English wine producer in Kent predicts quality crop thanks to drought conditions

The recent hot and dry conditions could lead to better quality wine.

An English winemaker in Kent is predicting a higher quality crop due to the recent heatwave.

Grape yield is lower due to the wet summer last year, but the recent high temperatures means the quality could be significantly higher.

Fergus Elias, head winemaker at Balfour Winery, in Tonbridge, is confident the difference will be noticeable.

Fergus said: "It's going to be an exciting year as 60% of your harvest is set the year before.

Pinot Meunier grapes on a vine ready to be harvested for Nyetimber Wines on the Nutbourne vineyard in West Sussex. Credit: Andrew Matthews/PA Archive/PA Images

"Last year wasn't particularly good as it was quite wet and cold.

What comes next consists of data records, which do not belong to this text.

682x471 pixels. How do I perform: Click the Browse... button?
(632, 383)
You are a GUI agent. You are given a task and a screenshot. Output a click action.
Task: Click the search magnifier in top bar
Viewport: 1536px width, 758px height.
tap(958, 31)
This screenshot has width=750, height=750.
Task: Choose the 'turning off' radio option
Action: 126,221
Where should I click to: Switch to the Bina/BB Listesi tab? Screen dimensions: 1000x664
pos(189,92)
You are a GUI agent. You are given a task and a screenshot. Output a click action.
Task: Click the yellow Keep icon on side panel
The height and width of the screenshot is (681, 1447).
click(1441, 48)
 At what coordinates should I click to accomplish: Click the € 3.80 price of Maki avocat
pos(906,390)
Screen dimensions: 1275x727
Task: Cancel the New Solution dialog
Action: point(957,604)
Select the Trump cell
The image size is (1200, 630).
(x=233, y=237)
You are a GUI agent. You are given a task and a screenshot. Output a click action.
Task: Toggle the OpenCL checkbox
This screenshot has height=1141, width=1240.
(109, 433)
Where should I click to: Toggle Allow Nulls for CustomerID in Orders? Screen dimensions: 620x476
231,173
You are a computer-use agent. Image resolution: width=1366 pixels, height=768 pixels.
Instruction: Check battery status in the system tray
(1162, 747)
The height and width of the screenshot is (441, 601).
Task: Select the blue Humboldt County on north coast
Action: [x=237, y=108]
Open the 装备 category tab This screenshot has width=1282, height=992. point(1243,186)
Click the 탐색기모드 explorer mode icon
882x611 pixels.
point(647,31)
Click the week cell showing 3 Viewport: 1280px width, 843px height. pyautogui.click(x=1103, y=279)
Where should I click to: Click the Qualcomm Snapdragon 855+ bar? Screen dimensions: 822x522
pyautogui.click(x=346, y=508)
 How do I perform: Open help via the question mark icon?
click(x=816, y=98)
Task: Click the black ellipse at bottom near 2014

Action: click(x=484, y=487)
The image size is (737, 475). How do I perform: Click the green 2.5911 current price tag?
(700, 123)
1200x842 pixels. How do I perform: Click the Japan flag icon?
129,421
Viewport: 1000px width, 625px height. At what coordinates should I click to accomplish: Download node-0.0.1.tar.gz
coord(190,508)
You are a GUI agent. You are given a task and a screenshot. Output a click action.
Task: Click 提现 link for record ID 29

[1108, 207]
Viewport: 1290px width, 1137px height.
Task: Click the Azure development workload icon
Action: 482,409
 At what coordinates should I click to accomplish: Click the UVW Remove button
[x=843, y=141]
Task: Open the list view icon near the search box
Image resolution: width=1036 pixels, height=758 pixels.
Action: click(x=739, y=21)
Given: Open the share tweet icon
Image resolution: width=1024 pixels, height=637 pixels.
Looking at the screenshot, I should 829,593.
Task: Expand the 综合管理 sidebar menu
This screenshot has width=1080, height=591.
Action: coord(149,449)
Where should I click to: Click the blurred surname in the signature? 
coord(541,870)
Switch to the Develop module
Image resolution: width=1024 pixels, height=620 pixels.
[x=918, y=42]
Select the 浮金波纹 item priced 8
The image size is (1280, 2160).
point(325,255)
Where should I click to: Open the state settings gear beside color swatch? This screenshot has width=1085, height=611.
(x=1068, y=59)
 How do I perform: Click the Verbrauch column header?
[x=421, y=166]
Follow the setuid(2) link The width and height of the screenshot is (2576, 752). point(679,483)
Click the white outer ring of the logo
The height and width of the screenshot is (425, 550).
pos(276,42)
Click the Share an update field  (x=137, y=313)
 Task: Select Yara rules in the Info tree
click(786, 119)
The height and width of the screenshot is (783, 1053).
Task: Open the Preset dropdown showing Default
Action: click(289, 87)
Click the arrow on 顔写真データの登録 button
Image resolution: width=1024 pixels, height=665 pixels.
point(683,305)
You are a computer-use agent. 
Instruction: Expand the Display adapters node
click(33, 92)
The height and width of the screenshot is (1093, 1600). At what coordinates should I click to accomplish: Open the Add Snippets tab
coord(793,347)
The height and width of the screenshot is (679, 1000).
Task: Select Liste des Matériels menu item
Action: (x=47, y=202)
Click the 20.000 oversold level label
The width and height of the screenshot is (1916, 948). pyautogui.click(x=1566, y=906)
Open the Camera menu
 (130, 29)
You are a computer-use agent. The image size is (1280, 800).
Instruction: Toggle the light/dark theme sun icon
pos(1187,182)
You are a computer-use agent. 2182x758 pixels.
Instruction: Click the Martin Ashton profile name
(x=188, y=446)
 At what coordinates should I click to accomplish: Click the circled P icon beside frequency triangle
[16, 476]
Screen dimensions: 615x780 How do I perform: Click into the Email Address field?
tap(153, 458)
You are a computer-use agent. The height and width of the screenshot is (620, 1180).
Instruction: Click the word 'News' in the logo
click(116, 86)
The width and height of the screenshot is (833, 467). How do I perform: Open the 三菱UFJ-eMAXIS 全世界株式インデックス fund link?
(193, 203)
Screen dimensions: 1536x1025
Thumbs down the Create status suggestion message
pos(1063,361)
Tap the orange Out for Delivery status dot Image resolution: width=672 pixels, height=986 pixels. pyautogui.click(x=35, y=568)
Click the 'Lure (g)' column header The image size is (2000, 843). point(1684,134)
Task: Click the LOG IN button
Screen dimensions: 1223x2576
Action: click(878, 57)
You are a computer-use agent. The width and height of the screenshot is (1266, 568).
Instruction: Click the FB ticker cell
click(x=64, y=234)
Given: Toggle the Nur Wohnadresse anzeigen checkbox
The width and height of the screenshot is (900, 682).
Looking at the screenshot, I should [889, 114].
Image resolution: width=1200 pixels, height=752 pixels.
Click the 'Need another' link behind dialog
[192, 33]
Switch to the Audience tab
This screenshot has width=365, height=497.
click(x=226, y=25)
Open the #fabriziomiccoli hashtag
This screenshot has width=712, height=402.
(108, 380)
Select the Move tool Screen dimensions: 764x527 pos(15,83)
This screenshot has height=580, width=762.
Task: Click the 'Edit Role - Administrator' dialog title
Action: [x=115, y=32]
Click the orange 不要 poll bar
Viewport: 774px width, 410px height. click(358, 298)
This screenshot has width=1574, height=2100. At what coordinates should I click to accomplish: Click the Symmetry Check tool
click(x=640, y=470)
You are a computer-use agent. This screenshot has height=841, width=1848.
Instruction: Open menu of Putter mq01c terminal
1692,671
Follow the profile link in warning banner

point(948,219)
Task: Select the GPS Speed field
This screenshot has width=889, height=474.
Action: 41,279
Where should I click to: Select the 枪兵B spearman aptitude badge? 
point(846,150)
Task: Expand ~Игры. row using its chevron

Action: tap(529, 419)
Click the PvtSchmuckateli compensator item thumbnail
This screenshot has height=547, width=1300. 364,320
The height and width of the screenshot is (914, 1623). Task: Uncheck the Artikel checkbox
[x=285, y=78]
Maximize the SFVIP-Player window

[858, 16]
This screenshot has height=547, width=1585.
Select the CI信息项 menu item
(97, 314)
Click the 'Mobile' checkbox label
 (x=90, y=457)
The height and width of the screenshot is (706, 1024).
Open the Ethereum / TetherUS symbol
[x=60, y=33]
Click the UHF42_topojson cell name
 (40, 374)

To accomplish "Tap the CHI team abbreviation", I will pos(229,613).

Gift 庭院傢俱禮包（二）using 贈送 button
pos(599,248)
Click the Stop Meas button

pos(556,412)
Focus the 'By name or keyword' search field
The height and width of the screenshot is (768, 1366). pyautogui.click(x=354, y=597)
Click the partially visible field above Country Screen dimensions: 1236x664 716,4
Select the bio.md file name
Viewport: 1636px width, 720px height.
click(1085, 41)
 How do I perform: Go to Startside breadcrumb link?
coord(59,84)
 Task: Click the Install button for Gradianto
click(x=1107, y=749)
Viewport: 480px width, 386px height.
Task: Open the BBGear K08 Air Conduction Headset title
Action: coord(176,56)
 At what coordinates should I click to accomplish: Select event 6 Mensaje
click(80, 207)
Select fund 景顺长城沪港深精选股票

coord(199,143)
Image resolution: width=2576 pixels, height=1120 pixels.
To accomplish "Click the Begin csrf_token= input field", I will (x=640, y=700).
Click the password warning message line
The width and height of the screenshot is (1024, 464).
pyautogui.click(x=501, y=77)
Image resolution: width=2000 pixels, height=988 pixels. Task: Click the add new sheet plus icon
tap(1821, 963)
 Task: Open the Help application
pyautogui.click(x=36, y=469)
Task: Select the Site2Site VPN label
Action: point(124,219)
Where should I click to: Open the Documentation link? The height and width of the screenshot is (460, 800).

"As a result, the yield this year is actually quite small, but this weather is making sure that the quality of it is going to be through the roof."

Hot, dry and arid conditions, such as those in southern France or Italy can lead to a better quality wine.

Despite the positive impact on his business, Fergus remains concerned about climate change.

The hot weather has left many fields parched. Credit: PA

Parts of the South West, parts of southern and central England, and the East of England are officially in a drought, the Department for Environment, Food and Rural Affairs said.

The drought was officially declared on Friday, August 12, across wide swathes of England after the driest first half of the year since 1976.

The decision was made by the National Drought Group (NDG) – comprised of civil servants, the Environment Agency (EA), water companies and other groups including the National Farmers’ Union – following a meeting on Friday morning.

England could see a drought last into next year following the driest summer for 50 years, a senior figure at the EA has warned.

The announcement could lead to more measures such as hosepipe bans, however, the EA has reassured the public that essential water supplies are safe.

Hosepipe bans are in place across much of the south of England. Credit: PA

Thames Water announced on Wednesday that a hosepipe ban for its 15 million customers across London and the Thames Valley will start next week.

From 24 August, Thames Water customers should not use hosepipes for cleaning cars, watering gardens or allotments, filling paddling pools and swimming pools, or for cleaning windows.

A hosepipe ban covering parts of Hampshire and the Isle of Wight has already been imposed by Southern Water.

South East Water customers in Kent and Sussex are also under a hosepipe ban.